Retype the stretch of the records from their start through the line that contains "(1553, 70).", leaving the pictures out of your answer.
Content starts
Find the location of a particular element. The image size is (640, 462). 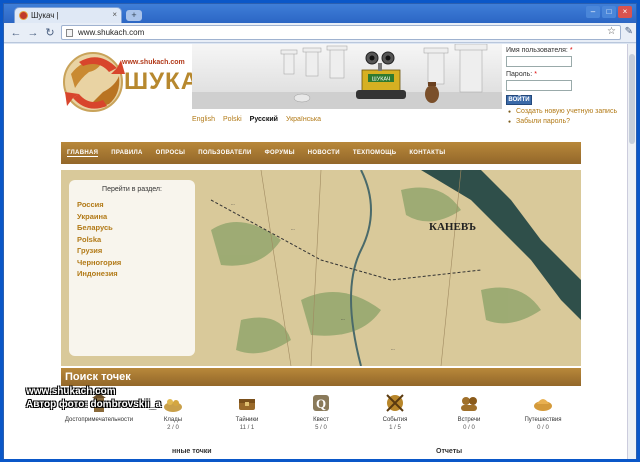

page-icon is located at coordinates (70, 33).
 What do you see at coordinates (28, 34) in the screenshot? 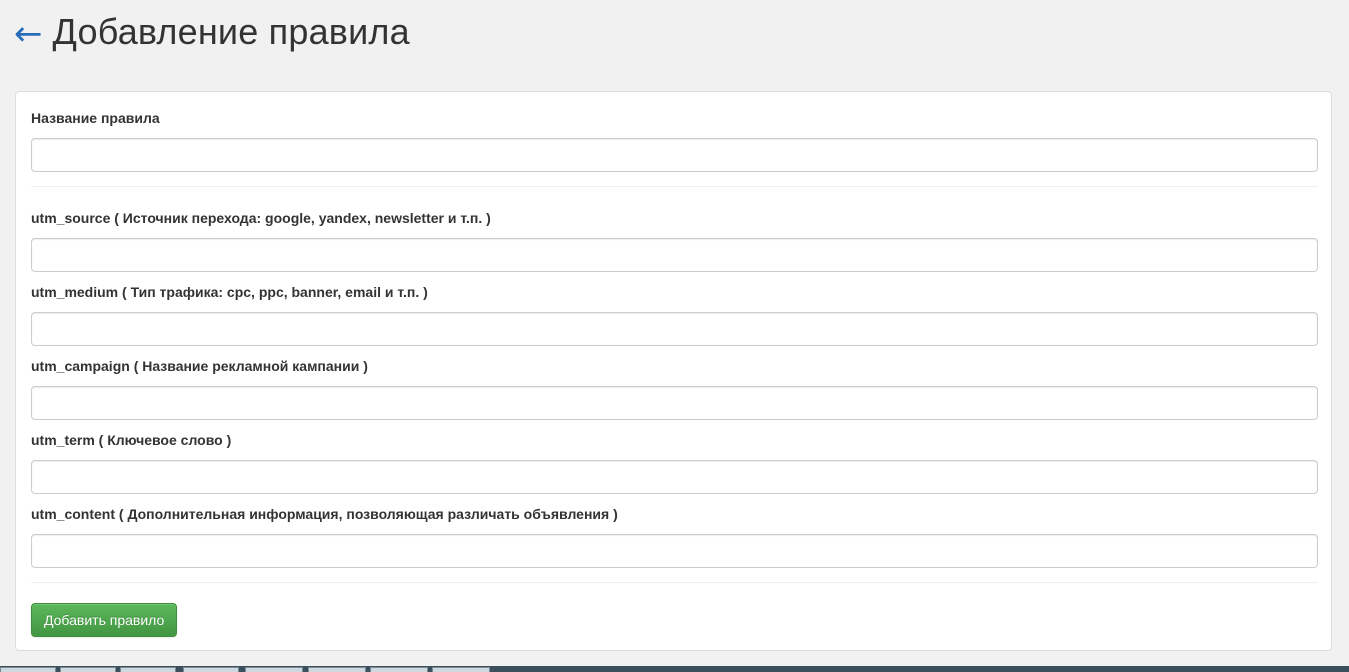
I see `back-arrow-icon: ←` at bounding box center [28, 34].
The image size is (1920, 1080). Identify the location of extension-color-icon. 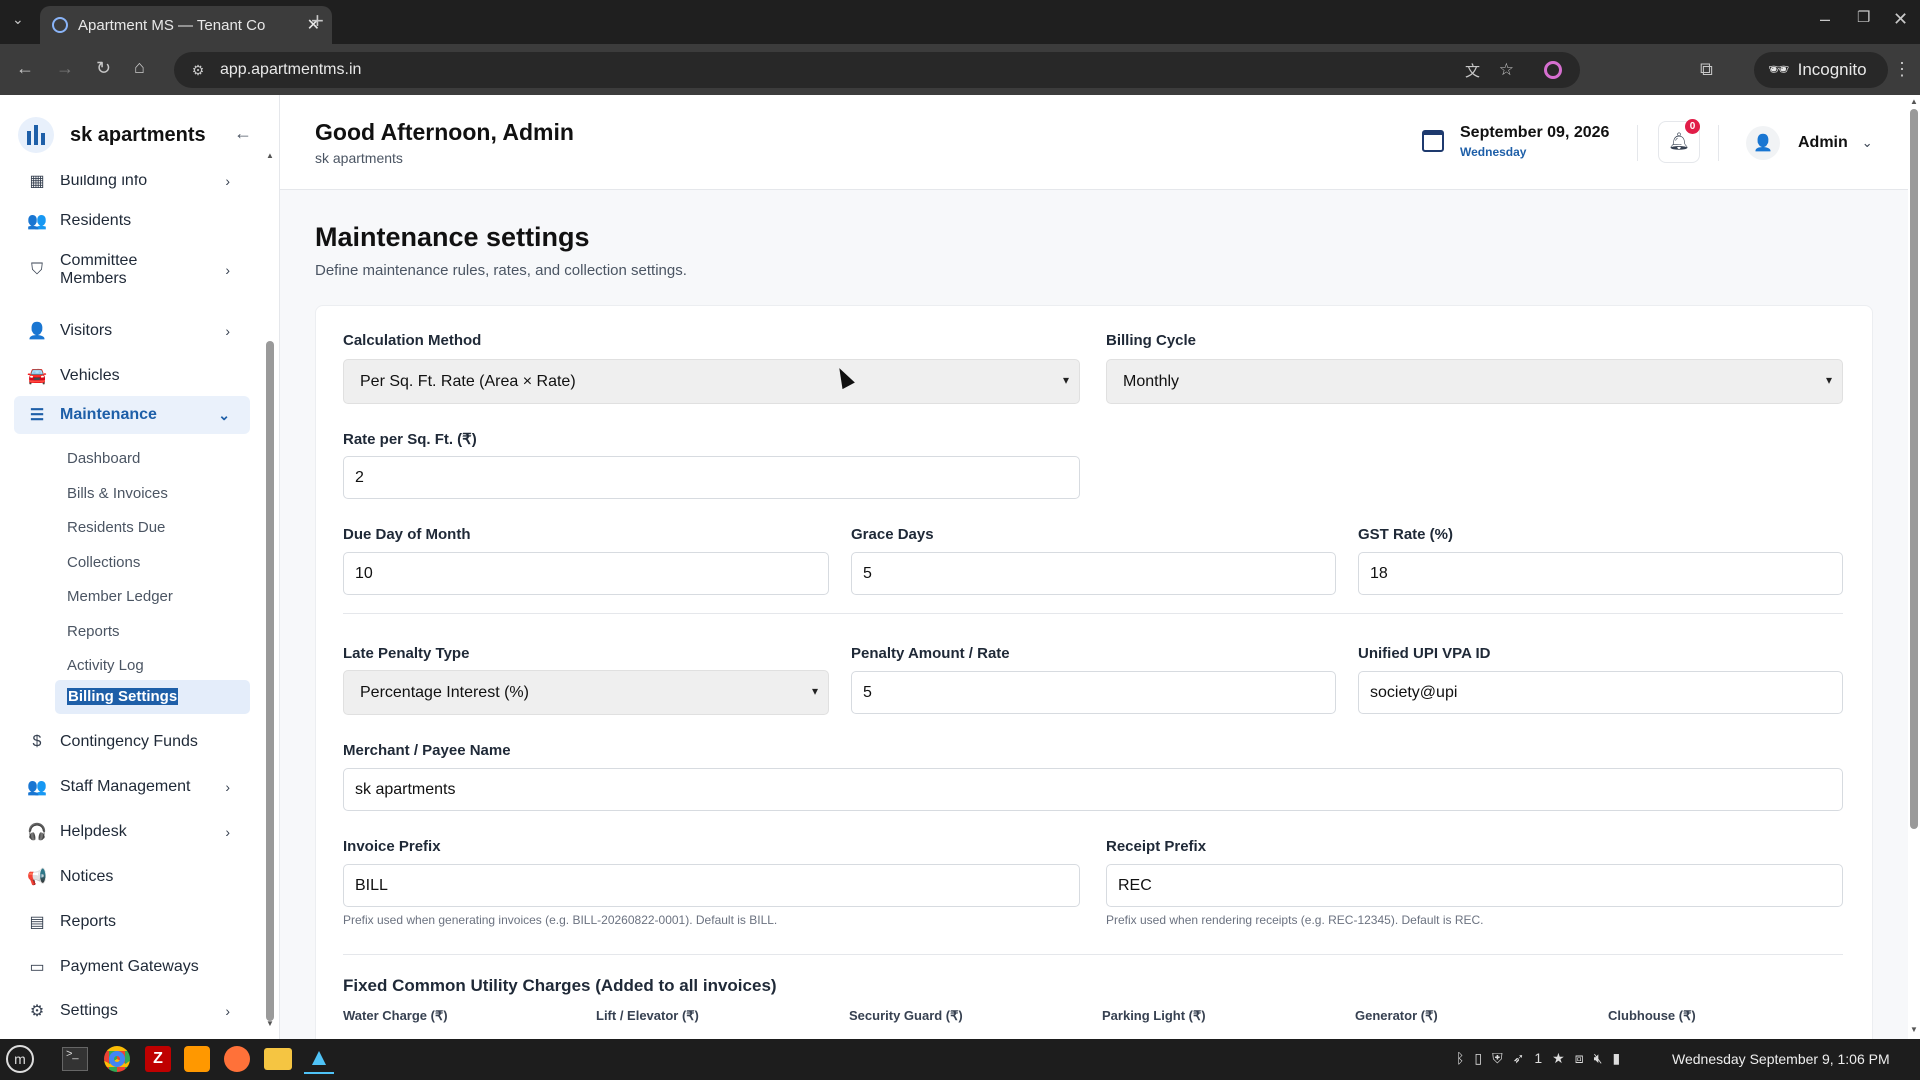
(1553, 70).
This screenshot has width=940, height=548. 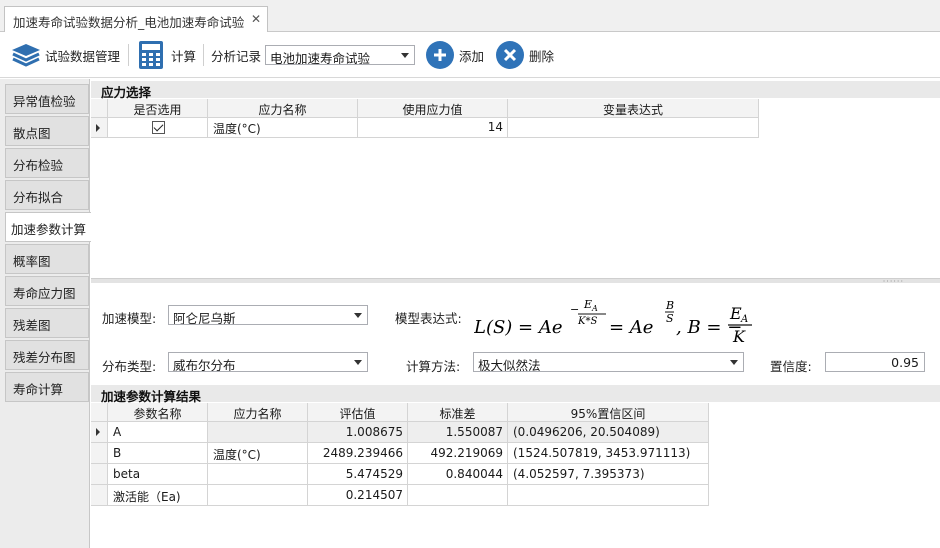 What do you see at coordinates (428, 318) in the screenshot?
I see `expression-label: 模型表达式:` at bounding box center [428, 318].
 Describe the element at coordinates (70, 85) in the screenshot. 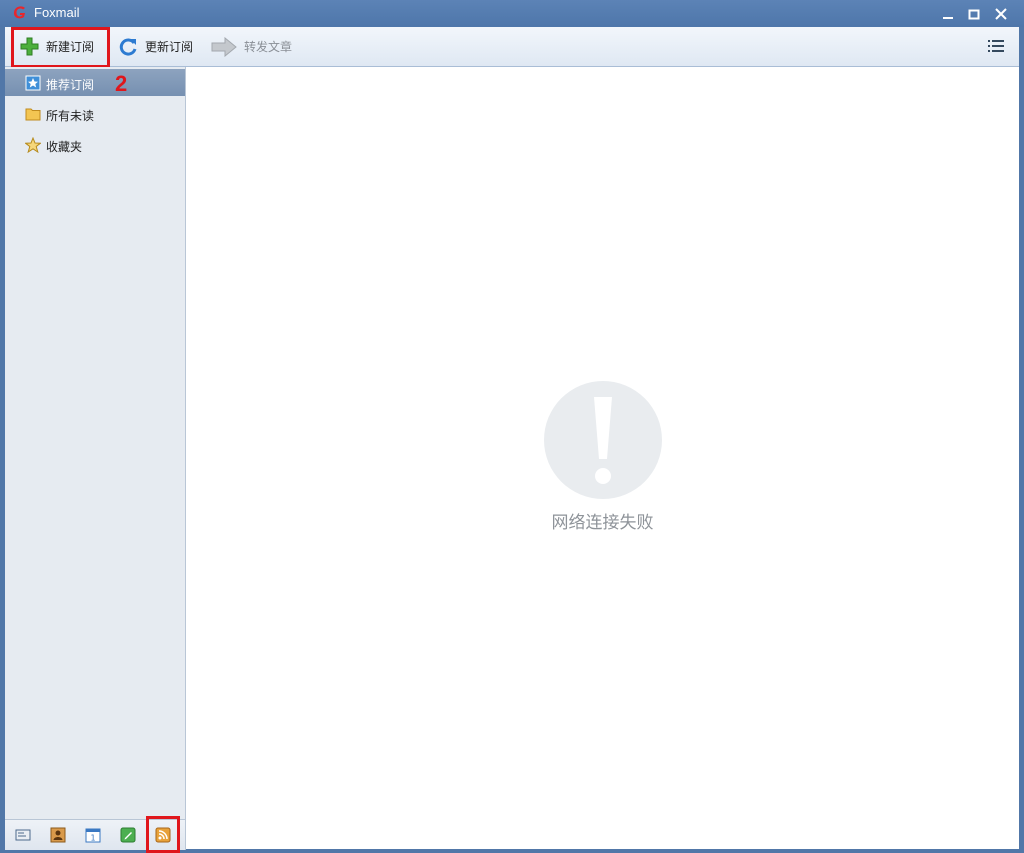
Content ends
* Answer to this task
Find the location of a particular element. The image size is (640, 462). 

page-icon is located at coordinates (70, 33).
 What do you see at coordinates (28, 34) in the screenshot? 
I see `back-arrow-icon: ←` at bounding box center [28, 34].
The image size is (1920, 1080). Identify the location of extension-color-icon. 
(1553, 70).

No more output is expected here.